Dolar sejauh ini dikenal menjadi mata uang utama perdagangan Internasional. Namun kini, Dolar makin ditinggalkan. Beberapa negara seperti Rusia, China, Iran, hingga Arab Saudi bahkan mulai mengurangi cadangan mata uang Dolar negaranya.
Beberapa negara tersebut, mulai menggunakan Yuan sebagai alat tukar di sebagain besar perdagangannya. Bahkan beberapa negara di Amerika seperti Brazil dan Argentina, saling sepakat untuk menerbitkan mata uang bersama.
Kesepakatan ini mulai muncul di permukaan bulan Januari lalu. Presiden Brazil Luiz Inacio Lula da Silva dan Presiden Argentina Alberto Fernandez, menyepakati penerbitan mata uang bersama tersebut. Alasannya, untuk mendorong perdagangan di dua kawasan tersebut, serta mengurangi ketergantungan pada Dolar AS.
”Kami memutuskan untuk mengajukan pembicaraan tentang mata uang bersama Amerika Selatan yang dapat digunakan untuk arus keuangan dan komersial, mengurangi biaya operasional dan kerentanan eksternal kami“, (Reuters, Senin 23/1).
Hal yang sama juga berlaku di beberapa negara kawasan Asia Tenggara (ASEAN). Kabarnya, negara-negara ASEAN mulai menggunakan mata uang lokal dalam transaksi perdagangan. Langkah ini sempat dibahas di forum Menteri Keuangan dan Gubernur Bank Sentral se Asean), yang bertempat di Bali pada 29 Maret lalu.
Alasannya tidak lain adalah demi pemulihan ekonomi dan menahan efek global di kawasan ASEAN. Sehingga diharapkan bisa memperkuat keseimbangan dan cadangan devisa, Terang Gubernur Bank Indonesia Perry Warjiyo (Detik, 31/3/23).

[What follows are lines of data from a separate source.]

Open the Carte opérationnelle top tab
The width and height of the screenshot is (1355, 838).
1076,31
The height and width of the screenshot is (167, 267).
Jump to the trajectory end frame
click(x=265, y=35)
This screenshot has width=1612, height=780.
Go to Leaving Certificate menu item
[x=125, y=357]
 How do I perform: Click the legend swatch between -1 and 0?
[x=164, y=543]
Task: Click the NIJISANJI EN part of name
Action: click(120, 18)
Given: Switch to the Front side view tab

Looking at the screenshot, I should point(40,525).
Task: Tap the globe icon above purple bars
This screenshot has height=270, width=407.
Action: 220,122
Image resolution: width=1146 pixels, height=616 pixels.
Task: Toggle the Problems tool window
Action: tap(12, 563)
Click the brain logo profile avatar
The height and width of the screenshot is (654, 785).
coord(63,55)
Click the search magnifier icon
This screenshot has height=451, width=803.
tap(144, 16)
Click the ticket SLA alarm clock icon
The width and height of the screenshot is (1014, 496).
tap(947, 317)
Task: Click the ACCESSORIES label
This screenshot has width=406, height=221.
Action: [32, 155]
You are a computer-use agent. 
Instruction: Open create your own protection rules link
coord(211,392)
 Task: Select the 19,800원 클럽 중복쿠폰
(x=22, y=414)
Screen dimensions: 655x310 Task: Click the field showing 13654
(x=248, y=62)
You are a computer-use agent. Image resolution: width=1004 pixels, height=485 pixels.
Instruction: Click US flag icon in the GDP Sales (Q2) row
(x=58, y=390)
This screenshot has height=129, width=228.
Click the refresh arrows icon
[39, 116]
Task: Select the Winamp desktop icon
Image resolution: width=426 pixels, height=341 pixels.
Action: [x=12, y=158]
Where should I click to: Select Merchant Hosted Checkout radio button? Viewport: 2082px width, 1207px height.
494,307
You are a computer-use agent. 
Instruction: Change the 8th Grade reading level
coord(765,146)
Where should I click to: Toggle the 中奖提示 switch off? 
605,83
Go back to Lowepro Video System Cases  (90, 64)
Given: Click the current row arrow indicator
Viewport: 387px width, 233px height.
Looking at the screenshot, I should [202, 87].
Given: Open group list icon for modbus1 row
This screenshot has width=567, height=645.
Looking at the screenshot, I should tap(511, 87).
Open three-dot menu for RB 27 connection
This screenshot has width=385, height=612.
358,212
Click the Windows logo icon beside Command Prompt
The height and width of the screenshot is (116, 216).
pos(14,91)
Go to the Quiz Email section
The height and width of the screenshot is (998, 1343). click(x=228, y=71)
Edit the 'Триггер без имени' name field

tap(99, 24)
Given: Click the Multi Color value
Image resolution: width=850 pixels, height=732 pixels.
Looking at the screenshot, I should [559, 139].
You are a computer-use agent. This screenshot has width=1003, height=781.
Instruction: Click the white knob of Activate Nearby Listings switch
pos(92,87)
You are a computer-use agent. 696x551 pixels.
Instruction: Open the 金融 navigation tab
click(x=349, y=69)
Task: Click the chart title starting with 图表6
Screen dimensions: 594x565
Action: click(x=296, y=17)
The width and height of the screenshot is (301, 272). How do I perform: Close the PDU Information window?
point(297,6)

Selain itu, beberapa perusahaan-perusahaan besar di India pun mulai memilih melakukan pinjaman dengan mata uang lokalnya, Rupee ketimbang Dolar AS. Berdasarkan laporan Reuters, bunga pinjaman Dolar AS naik 275-375 poin, sementara pasar obligasi domestik India hanya naik 150 poin. Hal ini yang menjadi faktor utama mulai beralihnya penggunaan Dolar di beberapa perusahaan besar India.
Secara umum, gejolak untuk mulai meninggalkan mata uang dolar sudah mulai terbaca sejak beberapa tahun lalu. Namun gejolaknya kian mencuat setelah AS kian gemar memberlakukan embargo ekonomi. Terlebih, bagaimana sikap AS atas Perang Rusia – Ukraina. AS bahkan begitu gencar membiayai Ukraina untuk perang itu.
Belum lama ini, Institute for the Analysis of Global Security, yang dipandang sebagai lembaga think tank yang berbasis di Washington AS menyebut berbagai sanksi yang telah dijatuhkan AS pada sejumlah negara bisa membuat beralih dari Dolar.
Pada perang Rusia – Ukraina, AS lagi-lagi menjatuhkan sanksi ekonomi kepada Rusia. AS bahkan juga membekukan cadangan bank sentral, dan memutus hubungan dengan negara Rusia dari jaringan internasional.
Gul Luft, Direktur Institute for the Analysis of Global Security mengatakan bahwa satu dari 10 negara di dunia berada di bawah beberapa bentuk sanksi AS. “Berbagai bank sentral mulai bertanya-tanya. Hal itu memiliki efek kumulatif, dan hasilnya dolar semakin sedikit memainkan peran dan portofolio bank sentral”. Menurut lembaga itu, garis besar yang dilihat tidak bagus untuk AS.